Medical breakthrough: New drug multiplies survival rate for women with breast cancer
An international study has found that patients given trastuzumab deruxtecan had an estimated overall survival rate of 94% after 12 months
In the fight against cancer, advances are made as a result of small victories. Sometimes these wins may seem minor, but together, bit by bit, they are able to turn cancer – or the hundreds of cancers in existence – into a chronic disease, one that a person can live with, even if it never disappears entirely. In some cases, these small victories can be bigger than usual, as is seen in a new international study published Wednesday in the New England Journal of Medicine.
In this clinical trial, dubbed Destiny Breast-03, researchers tested the safety and effectiveness of the drug trastuzumab deruxtecan (T-DXd) in patients with HER2-positive metastatic breast cancer, a very aggressive subtype that affects around 20% of patients. T-DXd is an antibody-drug conjugate that combines a targeted cancer drug (trastuzumab) and a chemotherapy drug (deruxtecan). The first one attacks the malignant cells, where HER2 – the protein responsible for the accelerated development of the tumor – is expressed.
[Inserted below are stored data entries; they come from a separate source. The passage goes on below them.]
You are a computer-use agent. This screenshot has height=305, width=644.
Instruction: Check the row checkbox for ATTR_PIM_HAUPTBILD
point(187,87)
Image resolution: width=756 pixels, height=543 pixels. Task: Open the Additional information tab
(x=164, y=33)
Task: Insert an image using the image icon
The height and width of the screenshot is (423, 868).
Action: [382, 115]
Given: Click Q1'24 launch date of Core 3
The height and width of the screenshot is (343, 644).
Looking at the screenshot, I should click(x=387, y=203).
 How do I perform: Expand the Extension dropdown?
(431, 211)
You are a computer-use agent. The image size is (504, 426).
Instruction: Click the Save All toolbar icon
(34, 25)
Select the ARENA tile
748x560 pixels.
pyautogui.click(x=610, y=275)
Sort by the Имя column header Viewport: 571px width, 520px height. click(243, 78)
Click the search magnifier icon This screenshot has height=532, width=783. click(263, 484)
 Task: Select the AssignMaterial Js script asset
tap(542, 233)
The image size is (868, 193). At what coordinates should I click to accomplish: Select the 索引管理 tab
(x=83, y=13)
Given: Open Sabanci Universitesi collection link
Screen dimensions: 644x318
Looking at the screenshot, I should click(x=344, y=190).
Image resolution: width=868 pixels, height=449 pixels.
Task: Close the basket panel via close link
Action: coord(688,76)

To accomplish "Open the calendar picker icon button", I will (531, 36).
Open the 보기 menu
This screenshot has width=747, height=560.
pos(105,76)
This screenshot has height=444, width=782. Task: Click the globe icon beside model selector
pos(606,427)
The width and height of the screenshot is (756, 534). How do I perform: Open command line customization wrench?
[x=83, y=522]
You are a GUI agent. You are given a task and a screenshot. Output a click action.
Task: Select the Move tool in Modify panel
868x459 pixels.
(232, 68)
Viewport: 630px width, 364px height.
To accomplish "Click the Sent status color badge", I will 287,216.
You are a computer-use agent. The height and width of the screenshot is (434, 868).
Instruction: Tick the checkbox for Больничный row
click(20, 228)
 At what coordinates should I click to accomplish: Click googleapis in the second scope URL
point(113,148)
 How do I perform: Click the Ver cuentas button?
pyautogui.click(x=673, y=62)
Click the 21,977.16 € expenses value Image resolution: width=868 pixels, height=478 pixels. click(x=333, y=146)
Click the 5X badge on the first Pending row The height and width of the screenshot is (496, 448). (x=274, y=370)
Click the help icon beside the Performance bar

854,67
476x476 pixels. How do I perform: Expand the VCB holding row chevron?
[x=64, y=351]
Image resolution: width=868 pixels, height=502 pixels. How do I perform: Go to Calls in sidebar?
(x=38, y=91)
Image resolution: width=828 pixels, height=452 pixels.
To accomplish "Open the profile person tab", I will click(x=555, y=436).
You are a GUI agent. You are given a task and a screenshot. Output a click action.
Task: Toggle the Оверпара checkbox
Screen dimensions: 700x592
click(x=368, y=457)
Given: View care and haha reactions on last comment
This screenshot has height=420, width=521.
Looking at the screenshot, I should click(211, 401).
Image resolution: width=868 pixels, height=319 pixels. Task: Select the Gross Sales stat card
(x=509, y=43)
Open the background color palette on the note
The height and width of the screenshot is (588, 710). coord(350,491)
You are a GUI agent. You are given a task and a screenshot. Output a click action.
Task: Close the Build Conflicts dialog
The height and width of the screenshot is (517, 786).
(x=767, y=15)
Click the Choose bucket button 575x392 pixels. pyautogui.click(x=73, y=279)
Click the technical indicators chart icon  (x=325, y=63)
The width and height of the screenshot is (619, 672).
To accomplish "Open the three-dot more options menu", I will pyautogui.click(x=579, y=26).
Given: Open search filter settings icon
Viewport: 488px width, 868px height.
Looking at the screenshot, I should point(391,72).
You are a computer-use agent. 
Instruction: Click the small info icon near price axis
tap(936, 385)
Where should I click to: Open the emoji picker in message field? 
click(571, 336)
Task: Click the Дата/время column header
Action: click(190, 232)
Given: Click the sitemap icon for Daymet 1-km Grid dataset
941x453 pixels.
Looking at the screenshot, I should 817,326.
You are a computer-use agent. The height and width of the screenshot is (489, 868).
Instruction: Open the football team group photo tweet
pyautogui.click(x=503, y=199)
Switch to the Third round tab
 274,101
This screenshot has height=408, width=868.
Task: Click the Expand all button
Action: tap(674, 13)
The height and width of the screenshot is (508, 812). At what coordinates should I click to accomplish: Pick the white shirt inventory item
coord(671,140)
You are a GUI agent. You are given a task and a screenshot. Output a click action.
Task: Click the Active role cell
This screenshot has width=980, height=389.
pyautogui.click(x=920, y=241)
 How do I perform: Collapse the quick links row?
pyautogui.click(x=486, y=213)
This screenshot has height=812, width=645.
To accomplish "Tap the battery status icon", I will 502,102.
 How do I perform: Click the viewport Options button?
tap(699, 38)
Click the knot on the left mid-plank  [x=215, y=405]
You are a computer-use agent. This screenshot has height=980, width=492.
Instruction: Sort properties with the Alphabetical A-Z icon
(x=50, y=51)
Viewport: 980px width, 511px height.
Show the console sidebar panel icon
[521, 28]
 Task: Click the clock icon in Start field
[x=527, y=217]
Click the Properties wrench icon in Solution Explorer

Once at the site, the chemotherapy drug is released locally, meaning malignant cells are destroyed without causing too much damage to the healthy ones.
When trastuzumab deruxtecan was compared with trastuzumab emtansine (T-DM1), the current standard of care for patients whose tumors have not responded to first-line treatment, it achieved much better results. According to the trial, which involved 524 people from 15 countries, the percentage of participants who were alive without disease progression at 12 months was 75.8%, compared to 34.1% for those who had been given trastuzumab emtansine. What’s more, the estimated 12-month overall survival rate was 94.1%, compared to 85.9% for T-DM1.
Javier Cortés, the director of the International Breast Cancer Center (IBCC) in Barcelona, Spain, and the lead author of the research, also points out that in “the 16% [of participants who received T-DXd] the disease disappeared,” a figure that dropped to 8.7% for the current standard of care. Importantly too, this occurred in patients who had undergone many treatments, meaning they could have developed greater resistance to the new drug. “The result indicates that we are approaching the much-awaited chronification of metastatic disease,” says Cortés. Now, researchers will need to study patients over a longer period of time to see whether they remain cancer-free in the long term.
Joan Albanell, the head of the Cancer Research Program and Barcelona’s IMIM-Del Mar Hospital, who did not take part in the study, says the data from the trial show that the “drug exceeds, by a great margin, the effectiveness of the previous standard of care.” Albanell predicts that once trastuzumab deruxtecan becomes available, it will replace T-DM1 as the new standard for this type of metastasized tumors when initial treatment has started to lose effect. First, however, it must be reviewed by the European Medicines Agency (EMA), as it has only been approved as a third-line option, i.e. for patients who have not responded to the first two lines of treatment.
As is normal with the first phases of drug trials, in Destiny Breast-03, T-DXd was given to patients with the most serious cases of cancer. But Cortés says there are already plans to use the drug in “people with localized tumors, without metastasis,” and that the research team is seeing very promising results in tumors where the expression of HER2 is not so high. Some research groups are also studying the effects of the drug – which has been developed by the pharmaceutical companies AstraZeneca and Daiichi Sankyo – in patients with lung, stomach and colorectal cancer.
In the history of the small advances in the fight against cancer, trastuzumab deruxtecan is yet another example of the ingenuity of researchers, who have been able to find new tools or adapt existing ones to battle the complex and quickly-adapting disease. In the 1980s, the understanding of some of the genes behind these cancers led scientists to create treatments aimed at blocking the activity of those genes. This idea led to the development of molecules such as trastuzumab, which blocks the expression of the HER2 gene, and has prolonged the lives of millions of women with breast cancer.
Now, new hybrid drugs are using the ability of monoclonal antibodies such as trastuzumab to get inside malignant cells and then releasing powerful chemotherapy drugs. As Cortés explains, “new Trojan horses, with new antibodies, new targets and new [lethal] payloads are being studied” to attack different kinds of cancer. Each advance marks a new step forward towards a future in which cancer kills fewer people and less quickly.